The American College of Surgeons NSQIP risk calculator (RC) uses regression to make predictions for fourteen 30-day surgical outcomes. While this approach provides accurate (discrimination and calibration) risk estimates, they might be improved by machine learning (ML). To investigate this possibility, accuracy for regression-based risk estimates were compared to estimates from an extreme gradient boosting (XGB)-ML algorithm.
A cohort of 5,020,713 million NSQIP patient records was randomly divided into 80% for model construction and 20% for validation. Risk predictions using regression and XGB-ML were made for 13 RC binary 30-day surgical complications and one continuous outcome (length of stay [LOS]). For the binary outcomes, discrimination was evaluated using the area under the receiver operating characteristic curve (AUROC) and area under the precision recall curve (AUPRC), and calibration was evaluated using Hosmer–Lemeshow statistics. Mean squared error and a calibration curve analog were evaluated for the continuous LOS outcome.
For every binary outcome, discrimination (AUROC and AUPRC) was slightly greater for XGB-ML than for regression (mean [across the outcomes] AUROC was 0.8299 vs 0.8251, and mean AUPRC was 0.1558 vs 0.1476, for XGB-ML and regression, respectively). For each outcome, miscalibration was greater (larger Hosmer–Lemeshow values) with regression; there was statistically significant miscalibration for all regression-based estimates, but only for 4 of 13 when XGB-ML was used. For LOS, mean squared error was lower for XGB-ML.
XGB-ML provided more accurate risk estimates than regression in terms of discrimination and calibration. Differences in calibration between regression and XGB-ML were of substantial magnitude and support transitioning the RC to XGB-ML.

ENTRIES SUPPLIED =
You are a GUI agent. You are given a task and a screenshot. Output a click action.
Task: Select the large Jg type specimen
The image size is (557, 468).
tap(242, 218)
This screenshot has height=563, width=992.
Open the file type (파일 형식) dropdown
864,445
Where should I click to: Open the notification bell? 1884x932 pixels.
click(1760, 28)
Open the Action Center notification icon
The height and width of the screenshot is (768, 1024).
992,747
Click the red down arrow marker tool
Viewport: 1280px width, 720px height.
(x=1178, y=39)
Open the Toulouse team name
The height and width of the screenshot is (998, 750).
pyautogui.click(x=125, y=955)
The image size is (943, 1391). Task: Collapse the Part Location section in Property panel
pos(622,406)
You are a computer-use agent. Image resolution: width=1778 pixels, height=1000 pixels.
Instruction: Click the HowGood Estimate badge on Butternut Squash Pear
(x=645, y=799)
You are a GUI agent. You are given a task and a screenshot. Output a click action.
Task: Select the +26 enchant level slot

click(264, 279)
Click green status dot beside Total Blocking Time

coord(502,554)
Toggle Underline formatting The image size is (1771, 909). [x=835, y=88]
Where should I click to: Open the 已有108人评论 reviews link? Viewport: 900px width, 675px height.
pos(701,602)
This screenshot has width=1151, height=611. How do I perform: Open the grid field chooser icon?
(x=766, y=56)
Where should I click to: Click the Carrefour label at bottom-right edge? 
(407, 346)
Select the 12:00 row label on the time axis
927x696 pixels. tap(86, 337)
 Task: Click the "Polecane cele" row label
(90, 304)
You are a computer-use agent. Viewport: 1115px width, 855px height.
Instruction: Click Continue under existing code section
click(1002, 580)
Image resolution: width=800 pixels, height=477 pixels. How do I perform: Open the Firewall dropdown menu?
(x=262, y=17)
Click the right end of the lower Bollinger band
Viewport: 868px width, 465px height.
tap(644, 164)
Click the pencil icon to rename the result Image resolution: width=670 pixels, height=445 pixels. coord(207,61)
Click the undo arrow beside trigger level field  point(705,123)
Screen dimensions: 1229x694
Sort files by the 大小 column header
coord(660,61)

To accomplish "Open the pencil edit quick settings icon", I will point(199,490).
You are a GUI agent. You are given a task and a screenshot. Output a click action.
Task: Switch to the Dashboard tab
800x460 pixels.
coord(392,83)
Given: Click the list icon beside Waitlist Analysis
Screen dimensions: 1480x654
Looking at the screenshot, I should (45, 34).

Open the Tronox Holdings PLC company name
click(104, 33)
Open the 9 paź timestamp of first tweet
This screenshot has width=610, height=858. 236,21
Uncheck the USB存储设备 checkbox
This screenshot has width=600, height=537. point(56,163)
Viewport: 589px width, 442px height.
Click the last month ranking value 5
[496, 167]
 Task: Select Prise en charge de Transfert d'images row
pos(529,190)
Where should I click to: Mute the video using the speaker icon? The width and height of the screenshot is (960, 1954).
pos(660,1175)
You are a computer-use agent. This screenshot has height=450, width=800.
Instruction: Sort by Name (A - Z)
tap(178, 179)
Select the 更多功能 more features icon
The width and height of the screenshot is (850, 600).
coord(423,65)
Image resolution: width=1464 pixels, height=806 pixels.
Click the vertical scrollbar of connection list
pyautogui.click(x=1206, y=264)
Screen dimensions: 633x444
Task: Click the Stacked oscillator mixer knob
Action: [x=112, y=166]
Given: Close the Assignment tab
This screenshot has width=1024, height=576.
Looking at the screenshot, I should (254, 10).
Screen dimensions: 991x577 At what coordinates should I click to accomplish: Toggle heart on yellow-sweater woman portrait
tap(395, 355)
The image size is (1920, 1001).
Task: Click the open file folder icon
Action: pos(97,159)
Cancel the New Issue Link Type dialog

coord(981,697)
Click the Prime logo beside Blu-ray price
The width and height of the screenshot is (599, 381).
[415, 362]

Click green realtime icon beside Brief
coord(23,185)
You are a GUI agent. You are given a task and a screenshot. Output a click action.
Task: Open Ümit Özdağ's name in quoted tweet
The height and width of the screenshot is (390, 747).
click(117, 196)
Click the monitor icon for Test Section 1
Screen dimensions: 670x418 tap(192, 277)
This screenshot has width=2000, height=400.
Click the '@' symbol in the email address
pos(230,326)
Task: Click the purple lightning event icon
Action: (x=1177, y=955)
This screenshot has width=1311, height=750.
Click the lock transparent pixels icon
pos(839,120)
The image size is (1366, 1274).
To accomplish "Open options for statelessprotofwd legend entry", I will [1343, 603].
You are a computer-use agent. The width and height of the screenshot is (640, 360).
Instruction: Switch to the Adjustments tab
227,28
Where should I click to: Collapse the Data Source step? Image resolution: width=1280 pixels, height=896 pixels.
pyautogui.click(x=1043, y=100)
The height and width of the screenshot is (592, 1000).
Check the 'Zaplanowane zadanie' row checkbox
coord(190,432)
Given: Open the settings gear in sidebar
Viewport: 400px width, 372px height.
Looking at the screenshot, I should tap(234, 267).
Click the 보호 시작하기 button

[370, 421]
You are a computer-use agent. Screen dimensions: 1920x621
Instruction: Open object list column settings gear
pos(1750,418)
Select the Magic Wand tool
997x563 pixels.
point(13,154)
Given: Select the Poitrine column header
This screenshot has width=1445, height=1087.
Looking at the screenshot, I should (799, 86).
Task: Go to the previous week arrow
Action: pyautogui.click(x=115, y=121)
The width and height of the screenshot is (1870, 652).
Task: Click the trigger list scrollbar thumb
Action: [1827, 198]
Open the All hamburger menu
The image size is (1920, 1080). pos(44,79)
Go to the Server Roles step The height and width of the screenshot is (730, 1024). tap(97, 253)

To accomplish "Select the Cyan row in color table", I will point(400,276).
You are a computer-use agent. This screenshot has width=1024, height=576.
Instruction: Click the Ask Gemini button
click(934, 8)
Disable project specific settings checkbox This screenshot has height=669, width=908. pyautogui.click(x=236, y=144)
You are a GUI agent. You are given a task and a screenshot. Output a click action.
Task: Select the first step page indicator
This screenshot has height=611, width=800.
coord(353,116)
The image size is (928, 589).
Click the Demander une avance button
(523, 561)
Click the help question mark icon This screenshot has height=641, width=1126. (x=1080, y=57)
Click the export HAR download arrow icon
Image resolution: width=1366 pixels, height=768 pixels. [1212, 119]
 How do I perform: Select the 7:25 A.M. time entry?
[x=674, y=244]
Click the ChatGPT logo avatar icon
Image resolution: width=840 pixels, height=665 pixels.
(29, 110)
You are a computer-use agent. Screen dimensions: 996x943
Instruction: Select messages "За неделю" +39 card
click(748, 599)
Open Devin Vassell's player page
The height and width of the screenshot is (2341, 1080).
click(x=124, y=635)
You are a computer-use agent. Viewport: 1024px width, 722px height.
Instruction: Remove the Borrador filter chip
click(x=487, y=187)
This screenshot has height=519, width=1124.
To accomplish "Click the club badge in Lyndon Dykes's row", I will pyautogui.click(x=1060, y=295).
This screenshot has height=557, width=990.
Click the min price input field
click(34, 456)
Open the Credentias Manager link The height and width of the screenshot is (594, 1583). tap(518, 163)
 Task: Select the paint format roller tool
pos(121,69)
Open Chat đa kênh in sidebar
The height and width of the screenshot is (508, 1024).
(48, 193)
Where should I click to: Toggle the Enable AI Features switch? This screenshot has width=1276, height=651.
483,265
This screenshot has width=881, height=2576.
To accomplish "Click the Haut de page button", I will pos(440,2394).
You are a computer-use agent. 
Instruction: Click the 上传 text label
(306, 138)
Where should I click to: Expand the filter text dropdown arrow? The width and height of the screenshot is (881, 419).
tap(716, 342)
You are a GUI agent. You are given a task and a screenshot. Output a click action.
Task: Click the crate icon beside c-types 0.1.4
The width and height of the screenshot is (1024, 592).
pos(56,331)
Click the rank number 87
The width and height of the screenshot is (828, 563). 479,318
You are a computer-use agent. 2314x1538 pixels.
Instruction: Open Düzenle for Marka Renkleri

TASKS TO COMPLETE =
- 1) Return everything in the NSQIP abstract from "A cohort of" down to "continuous LOS outcome.".
- 2) According to the NSQIP abstract, for how many of the 13 binary outcomes did the XGB-ML estimates show statistically significant miscalibration?

ANSWERS TO THE EXERCISES =
- 1)
A cohort of 5,020,713 million NSQIP patient records was randomly divided into 80% for model construction and 20% for validation. Risk predictions using regression and XGB-ML were made for 13 RC binary 30-day surgical complications and one continuous outcome (length of stay [LOS]). For the binary outcomes, discrimination was evaluated using the area under the receiver operating characteristic curve (AUROC) and area under the precision recall curve (AUPRC), and calibration was evaluated using Hosmer–Lemeshow statistics. Mean squared error and a calibration curve analog were evaluated for the continuous LOS outcome.

- 2) Four of the 13.